**Activity:** Pull out every line in the data that has the string "spinner" in it.

**Exercise data:**

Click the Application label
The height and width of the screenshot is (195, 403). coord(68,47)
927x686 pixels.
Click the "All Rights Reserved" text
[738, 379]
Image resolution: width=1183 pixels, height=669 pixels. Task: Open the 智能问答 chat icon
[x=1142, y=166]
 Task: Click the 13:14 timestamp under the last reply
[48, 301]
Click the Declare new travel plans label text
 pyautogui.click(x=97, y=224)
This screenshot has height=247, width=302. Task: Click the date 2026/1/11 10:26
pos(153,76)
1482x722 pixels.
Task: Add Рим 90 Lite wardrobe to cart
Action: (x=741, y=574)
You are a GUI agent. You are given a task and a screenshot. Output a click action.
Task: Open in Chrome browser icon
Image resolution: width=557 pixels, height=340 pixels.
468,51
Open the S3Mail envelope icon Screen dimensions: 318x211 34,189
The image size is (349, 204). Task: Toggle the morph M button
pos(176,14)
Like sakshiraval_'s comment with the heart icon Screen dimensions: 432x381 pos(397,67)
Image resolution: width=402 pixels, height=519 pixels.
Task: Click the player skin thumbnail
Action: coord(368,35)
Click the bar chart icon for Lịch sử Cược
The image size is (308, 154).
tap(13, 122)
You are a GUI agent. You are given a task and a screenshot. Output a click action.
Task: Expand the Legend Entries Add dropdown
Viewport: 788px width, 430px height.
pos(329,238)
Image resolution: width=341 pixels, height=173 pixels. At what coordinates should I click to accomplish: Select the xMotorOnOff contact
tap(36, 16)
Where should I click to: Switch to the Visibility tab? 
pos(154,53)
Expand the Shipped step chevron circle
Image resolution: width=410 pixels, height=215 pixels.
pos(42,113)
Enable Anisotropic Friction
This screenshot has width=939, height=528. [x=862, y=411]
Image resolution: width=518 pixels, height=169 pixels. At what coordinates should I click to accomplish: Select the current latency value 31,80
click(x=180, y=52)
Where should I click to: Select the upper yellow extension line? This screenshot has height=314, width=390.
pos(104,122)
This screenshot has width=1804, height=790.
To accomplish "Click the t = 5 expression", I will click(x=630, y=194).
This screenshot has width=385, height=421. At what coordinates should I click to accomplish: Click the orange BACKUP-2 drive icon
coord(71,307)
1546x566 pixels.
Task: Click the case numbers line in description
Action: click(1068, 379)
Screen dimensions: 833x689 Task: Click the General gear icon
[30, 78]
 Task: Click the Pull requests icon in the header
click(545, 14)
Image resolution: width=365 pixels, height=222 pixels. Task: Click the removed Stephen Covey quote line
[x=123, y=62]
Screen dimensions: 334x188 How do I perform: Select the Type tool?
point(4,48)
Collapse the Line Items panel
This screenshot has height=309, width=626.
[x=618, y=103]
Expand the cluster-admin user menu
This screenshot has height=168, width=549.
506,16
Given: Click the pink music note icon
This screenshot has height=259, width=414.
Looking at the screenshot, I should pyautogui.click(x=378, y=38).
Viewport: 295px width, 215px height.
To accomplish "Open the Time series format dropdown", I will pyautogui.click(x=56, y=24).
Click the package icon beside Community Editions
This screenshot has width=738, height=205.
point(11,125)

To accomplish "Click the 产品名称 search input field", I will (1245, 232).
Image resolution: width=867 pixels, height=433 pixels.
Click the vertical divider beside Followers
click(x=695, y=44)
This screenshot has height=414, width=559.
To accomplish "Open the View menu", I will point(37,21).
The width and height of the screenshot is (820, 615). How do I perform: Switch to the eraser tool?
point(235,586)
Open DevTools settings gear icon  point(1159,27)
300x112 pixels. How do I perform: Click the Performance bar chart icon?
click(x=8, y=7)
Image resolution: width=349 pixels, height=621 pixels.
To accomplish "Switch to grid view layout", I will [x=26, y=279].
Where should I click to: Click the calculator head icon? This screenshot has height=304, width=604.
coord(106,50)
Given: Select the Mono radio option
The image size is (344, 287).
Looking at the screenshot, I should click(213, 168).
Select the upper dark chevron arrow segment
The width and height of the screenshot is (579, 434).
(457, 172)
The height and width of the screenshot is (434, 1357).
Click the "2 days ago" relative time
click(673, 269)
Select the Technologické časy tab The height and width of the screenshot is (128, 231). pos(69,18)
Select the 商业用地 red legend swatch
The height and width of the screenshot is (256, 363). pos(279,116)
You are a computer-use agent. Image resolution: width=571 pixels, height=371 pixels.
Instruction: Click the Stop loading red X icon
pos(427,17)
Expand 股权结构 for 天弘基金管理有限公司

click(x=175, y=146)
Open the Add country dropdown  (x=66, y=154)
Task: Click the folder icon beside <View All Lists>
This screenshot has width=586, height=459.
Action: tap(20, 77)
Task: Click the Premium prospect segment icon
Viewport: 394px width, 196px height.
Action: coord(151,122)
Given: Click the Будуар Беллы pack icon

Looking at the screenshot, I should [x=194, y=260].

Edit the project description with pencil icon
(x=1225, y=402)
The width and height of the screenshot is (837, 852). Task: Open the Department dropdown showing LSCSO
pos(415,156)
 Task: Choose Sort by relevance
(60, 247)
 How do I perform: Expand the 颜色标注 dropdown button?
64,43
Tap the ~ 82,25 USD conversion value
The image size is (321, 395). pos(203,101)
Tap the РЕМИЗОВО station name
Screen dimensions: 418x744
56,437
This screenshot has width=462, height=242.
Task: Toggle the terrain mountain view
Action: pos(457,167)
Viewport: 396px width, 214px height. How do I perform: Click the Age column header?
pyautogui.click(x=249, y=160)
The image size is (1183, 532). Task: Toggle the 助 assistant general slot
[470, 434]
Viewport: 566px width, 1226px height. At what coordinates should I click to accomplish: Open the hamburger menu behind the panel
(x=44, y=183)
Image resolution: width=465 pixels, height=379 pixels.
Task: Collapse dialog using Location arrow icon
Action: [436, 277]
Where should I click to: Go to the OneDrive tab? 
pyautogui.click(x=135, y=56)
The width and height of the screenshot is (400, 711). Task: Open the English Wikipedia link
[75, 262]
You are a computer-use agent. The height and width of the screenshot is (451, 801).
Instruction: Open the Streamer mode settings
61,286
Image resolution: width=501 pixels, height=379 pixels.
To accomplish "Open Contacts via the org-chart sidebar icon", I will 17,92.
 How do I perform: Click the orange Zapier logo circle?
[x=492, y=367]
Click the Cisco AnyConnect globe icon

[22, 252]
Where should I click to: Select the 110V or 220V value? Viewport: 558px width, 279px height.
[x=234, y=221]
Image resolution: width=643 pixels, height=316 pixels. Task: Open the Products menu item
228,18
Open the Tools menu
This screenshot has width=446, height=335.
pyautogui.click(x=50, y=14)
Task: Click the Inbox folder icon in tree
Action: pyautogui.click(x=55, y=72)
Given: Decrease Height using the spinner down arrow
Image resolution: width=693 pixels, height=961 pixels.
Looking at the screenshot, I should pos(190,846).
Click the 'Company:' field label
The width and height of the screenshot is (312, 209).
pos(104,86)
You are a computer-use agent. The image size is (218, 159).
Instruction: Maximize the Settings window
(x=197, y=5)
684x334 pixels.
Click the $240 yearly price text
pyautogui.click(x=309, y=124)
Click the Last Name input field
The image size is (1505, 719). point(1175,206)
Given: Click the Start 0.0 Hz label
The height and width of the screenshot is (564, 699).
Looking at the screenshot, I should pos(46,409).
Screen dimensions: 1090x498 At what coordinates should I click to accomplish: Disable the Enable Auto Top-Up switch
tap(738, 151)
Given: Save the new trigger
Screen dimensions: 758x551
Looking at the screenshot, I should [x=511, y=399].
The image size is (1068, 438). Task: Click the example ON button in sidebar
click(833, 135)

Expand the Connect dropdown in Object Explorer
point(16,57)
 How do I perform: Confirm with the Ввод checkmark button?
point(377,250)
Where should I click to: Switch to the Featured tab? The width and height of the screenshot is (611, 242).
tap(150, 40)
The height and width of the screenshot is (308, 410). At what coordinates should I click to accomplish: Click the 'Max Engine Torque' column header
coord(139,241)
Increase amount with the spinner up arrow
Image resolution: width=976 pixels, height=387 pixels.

**Exercise output:**
Given: Decrease Height using the spinner down arrow
Increase amount with the spinner up arrow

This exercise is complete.